Excerpted records
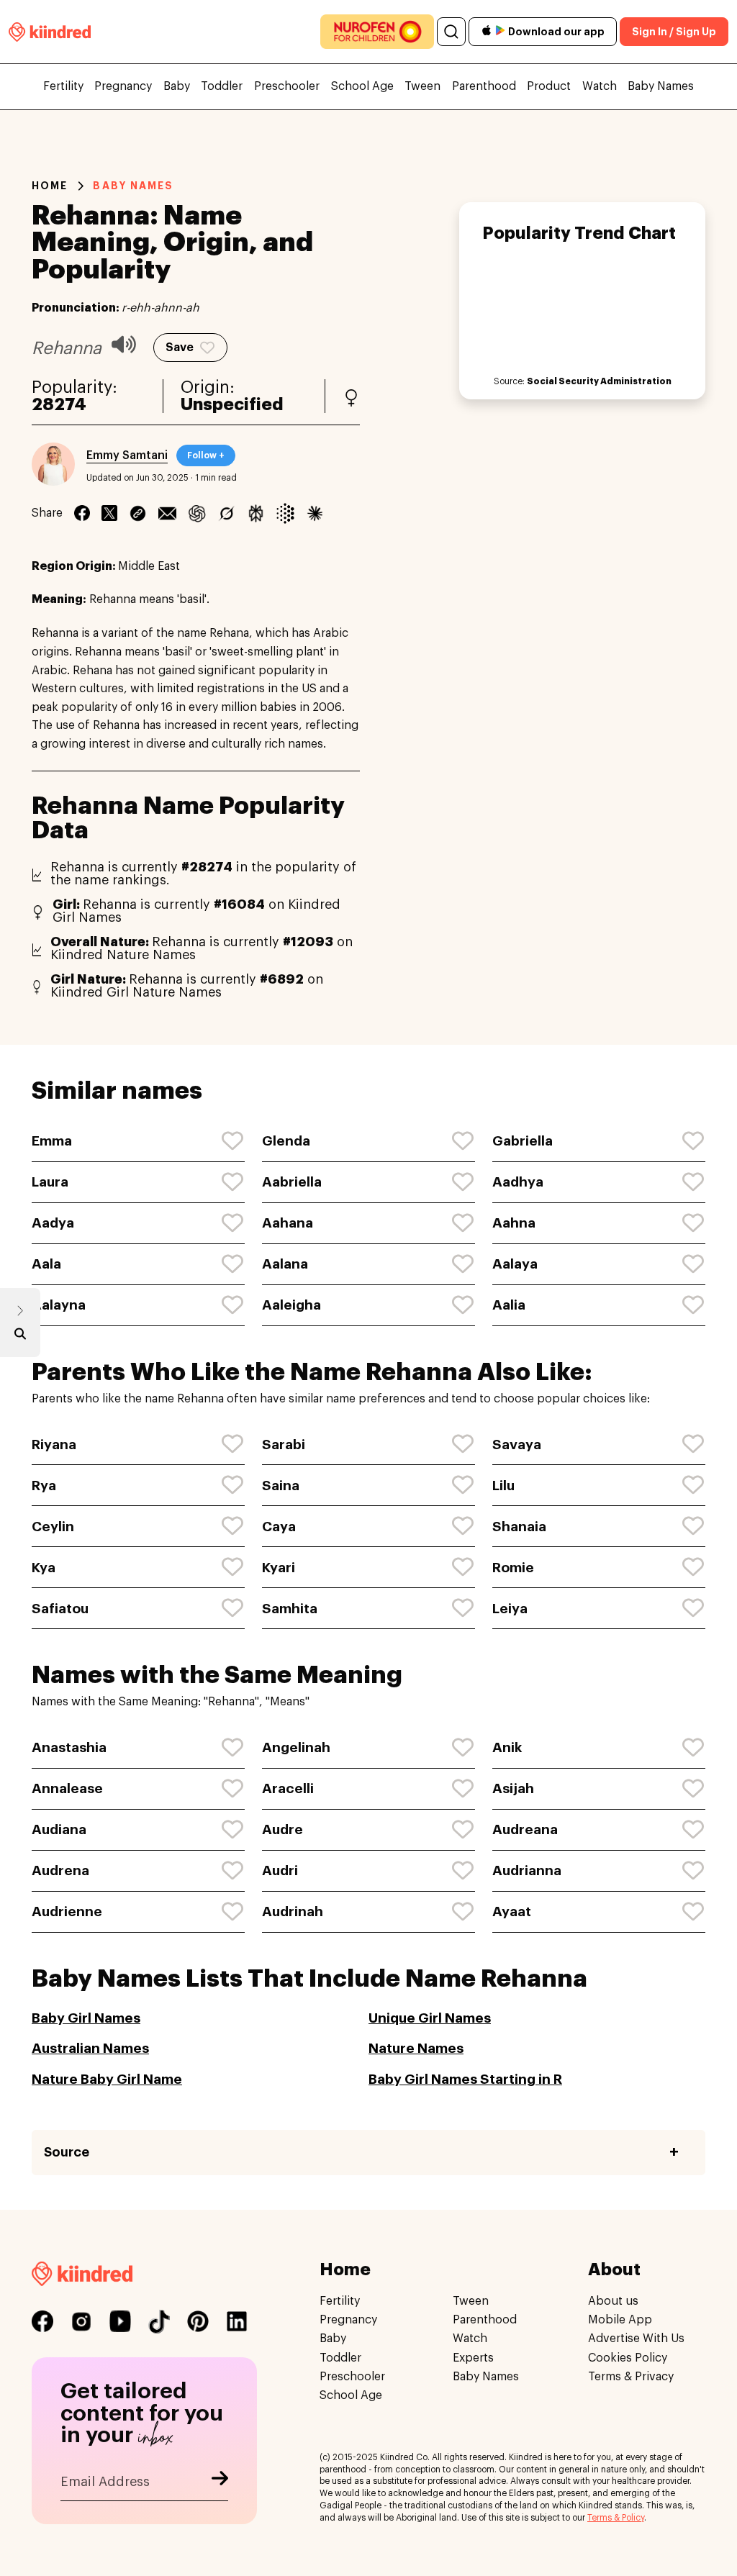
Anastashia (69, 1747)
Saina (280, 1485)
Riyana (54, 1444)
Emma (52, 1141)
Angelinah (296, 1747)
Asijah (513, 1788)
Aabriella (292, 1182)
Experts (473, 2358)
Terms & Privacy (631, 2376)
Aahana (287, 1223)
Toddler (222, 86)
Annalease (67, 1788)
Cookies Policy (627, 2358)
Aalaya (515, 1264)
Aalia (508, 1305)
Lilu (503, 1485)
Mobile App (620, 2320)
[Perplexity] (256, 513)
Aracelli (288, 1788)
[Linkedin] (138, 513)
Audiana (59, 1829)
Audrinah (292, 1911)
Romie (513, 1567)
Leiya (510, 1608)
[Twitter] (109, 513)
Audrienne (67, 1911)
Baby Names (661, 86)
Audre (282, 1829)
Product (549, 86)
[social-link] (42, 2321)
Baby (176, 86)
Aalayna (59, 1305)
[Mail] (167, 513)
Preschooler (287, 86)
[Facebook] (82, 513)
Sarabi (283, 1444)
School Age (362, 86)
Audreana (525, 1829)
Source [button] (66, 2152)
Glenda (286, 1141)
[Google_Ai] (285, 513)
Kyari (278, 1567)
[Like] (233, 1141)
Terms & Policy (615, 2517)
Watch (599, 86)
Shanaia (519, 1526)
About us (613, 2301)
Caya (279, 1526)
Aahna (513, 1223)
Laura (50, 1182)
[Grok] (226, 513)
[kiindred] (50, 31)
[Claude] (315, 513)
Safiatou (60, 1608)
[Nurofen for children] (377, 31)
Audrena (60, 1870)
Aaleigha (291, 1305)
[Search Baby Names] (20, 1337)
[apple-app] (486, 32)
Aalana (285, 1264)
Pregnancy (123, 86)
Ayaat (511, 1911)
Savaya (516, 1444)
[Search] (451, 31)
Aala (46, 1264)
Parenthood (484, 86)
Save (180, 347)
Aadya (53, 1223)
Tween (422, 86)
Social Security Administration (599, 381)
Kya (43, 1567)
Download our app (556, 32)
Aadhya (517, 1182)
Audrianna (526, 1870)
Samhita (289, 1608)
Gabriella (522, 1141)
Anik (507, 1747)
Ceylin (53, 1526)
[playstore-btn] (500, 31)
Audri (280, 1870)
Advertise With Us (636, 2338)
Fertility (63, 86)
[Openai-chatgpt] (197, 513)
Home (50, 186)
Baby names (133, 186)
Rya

Goal of the exercise
Exact wording is required throughout: write out all the records, but no pictures.

Result of the exercise
Anastashia (69, 1747)
Saina (280, 1485)
Riyana (54, 1444)
Emma (52, 1141)
Angelinah (296, 1747)
Asijah (513, 1788)
Aabriella (292, 1182)
Experts (473, 2358)
Terms & Privacy (631, 2376)
Aahana (287, 1223)
Toddler (222, 86)
Annalease (67, 1788)
Cookies Policy (627, 2358)
Aalaya (515, 1264)
Aalia (508, 1305)
Lilu (503, 1485)
Mobile App (620, 2320)
[Perplexity] (256, 513)
Aracelli (288, 1788)
[Linkedin] (138, 513)
Audiana (59, 1829)
Audrinah (292, 1911)
Romie (513, 1567)
Leiya (510, 1608)
[Twitter] (109, 513)
Audrienne (67, 1911)
Baby Names (661, 86)
Audre (282, 1829)
Product (549, 86)
[social-link] (42, 2321)
Baby (176, 86)
Aalayna (59, 1305)
[Mail] (167, 513)
Preschooler (287, 86)
[Facebook] (82, 513)
Sarabi (283, 1444)
School Age (362, 86)
Audreana (525, 1829)
Source [button] (66, 2152)
Glenda (286, 1141)
[Google_Ai] (285, 513)
Kyari (278, 1567)
[Like] (233, 1141)
Terms & Policy (615, 2517)
Watch (599, 86)
Shanaia (519, 1526)
About us (613, 2301)
Caya (279, 1526)
Aahna (513, 1223)
Laura (50, 1182)
[Grok] (226, 513)
[kiindred] (50, 31)
[Claude] (315, 513)
Safiatou (60, 1608)
[Nurofen for children] (377, 31)
Audrena (60, 1870)
Aaleigha (291, 1305)
[Search Baby Names] (20, 1337)
[apple-app] (486, 32)
Aalana (285, 1264)
Pregnancy (123, 86)
Ayaat (511, 1911)
Savaya (516, 1444)
[Search] (451, 31)
Aala (46, 1264)
Parenthood (484, 86)
Save (180, 347)
Aadya (53, 1223)
Tween (422, 86)
Social Security Administration (599, 381)
Kya (43, 1567)
Download our app (556, 32)
Aadhya (517, 1182)
Audrianna (526, 1870)
Samhita (289, 1608)
Gabriella (522, 1141)
Anik (507, 1747)
Ceylin (53, 1526)
[playstore-btn] (500, 31)
Audri (280, 1870)
Advertise With Us (636, 2338)
Fertility (63, 86)
[Openai-chatgpt] (197, 513)
Home (50, 186)
Baby names (133, 186)
Rya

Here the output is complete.